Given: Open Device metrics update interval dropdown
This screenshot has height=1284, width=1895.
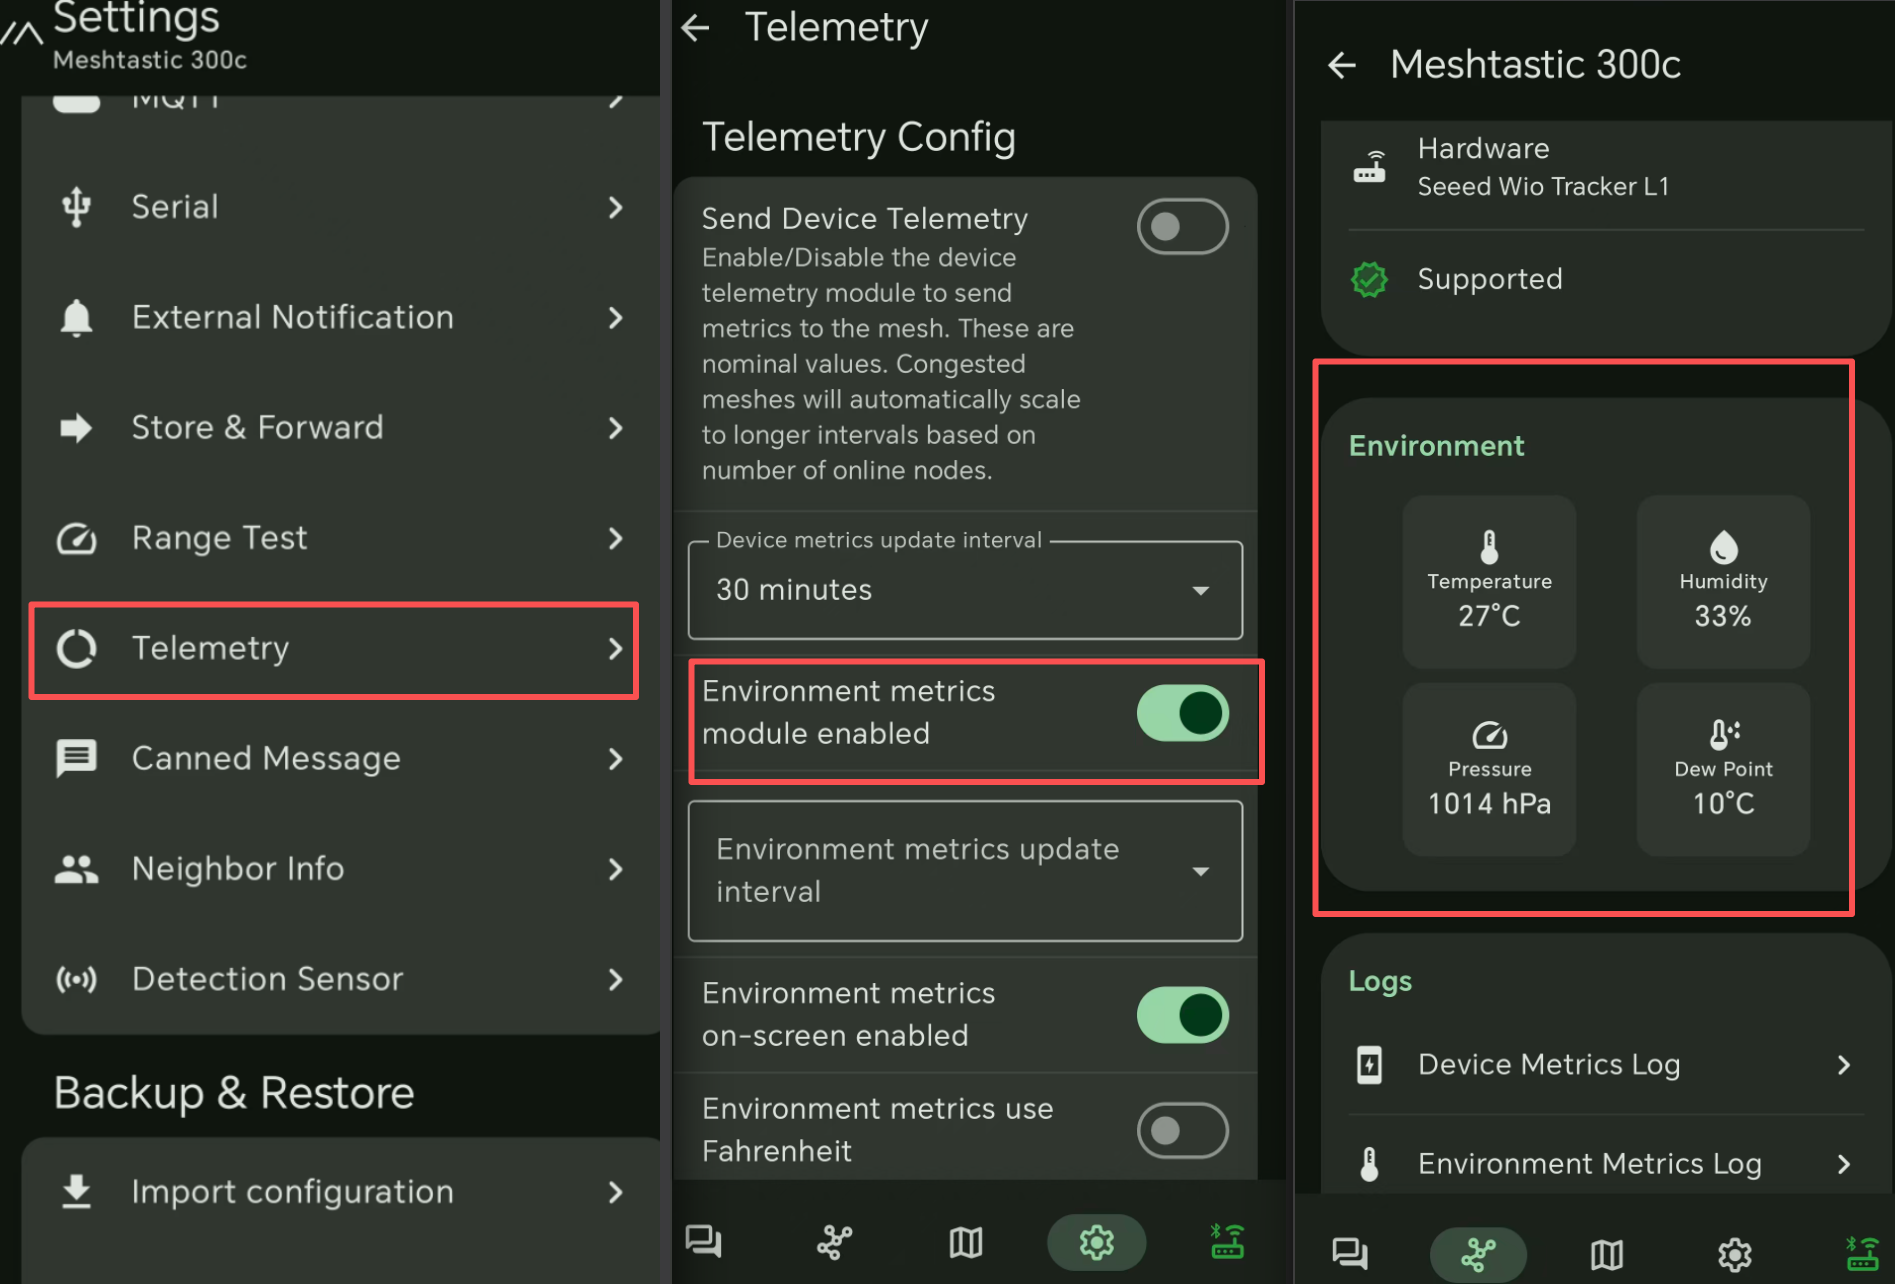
※
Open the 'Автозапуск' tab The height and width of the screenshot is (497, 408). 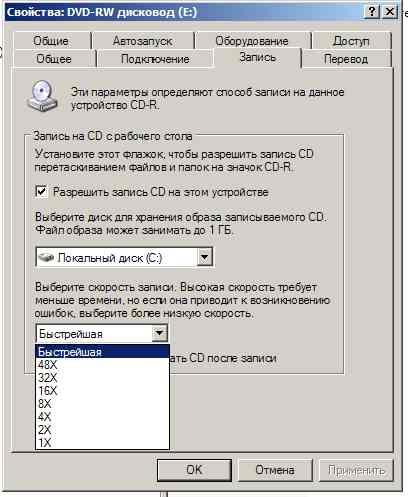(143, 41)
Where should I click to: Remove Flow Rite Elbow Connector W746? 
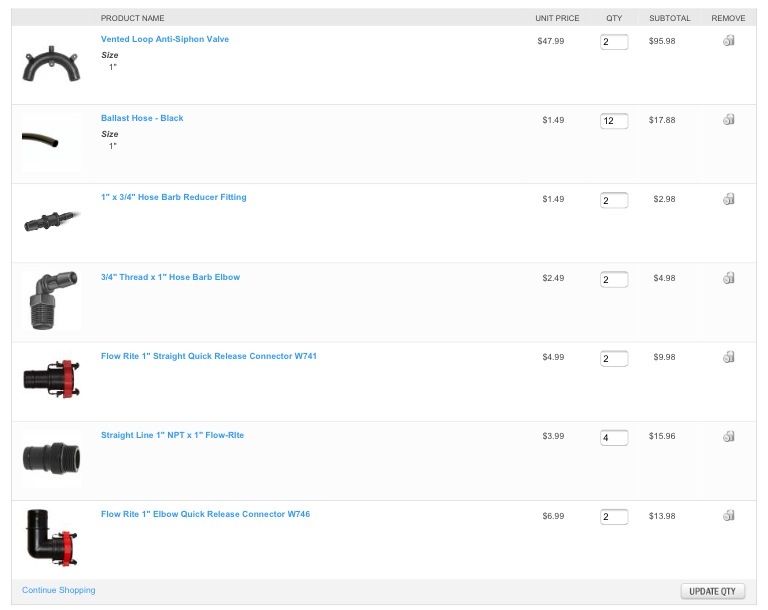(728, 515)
※
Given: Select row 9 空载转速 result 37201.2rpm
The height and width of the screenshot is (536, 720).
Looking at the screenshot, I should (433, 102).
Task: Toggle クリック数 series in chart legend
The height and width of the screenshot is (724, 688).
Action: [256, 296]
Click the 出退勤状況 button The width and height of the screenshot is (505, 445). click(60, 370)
※
Among the records above, repeat exactly the line with "Given: Open Device", the line with "This screenshot has height=1284, width=1895.", and every line in between, and only those.

RESPONSE FOR THIS EXERCISE –
Given: Open Device metrics update interval dropdown
This screenshot has height=1284, width=1895.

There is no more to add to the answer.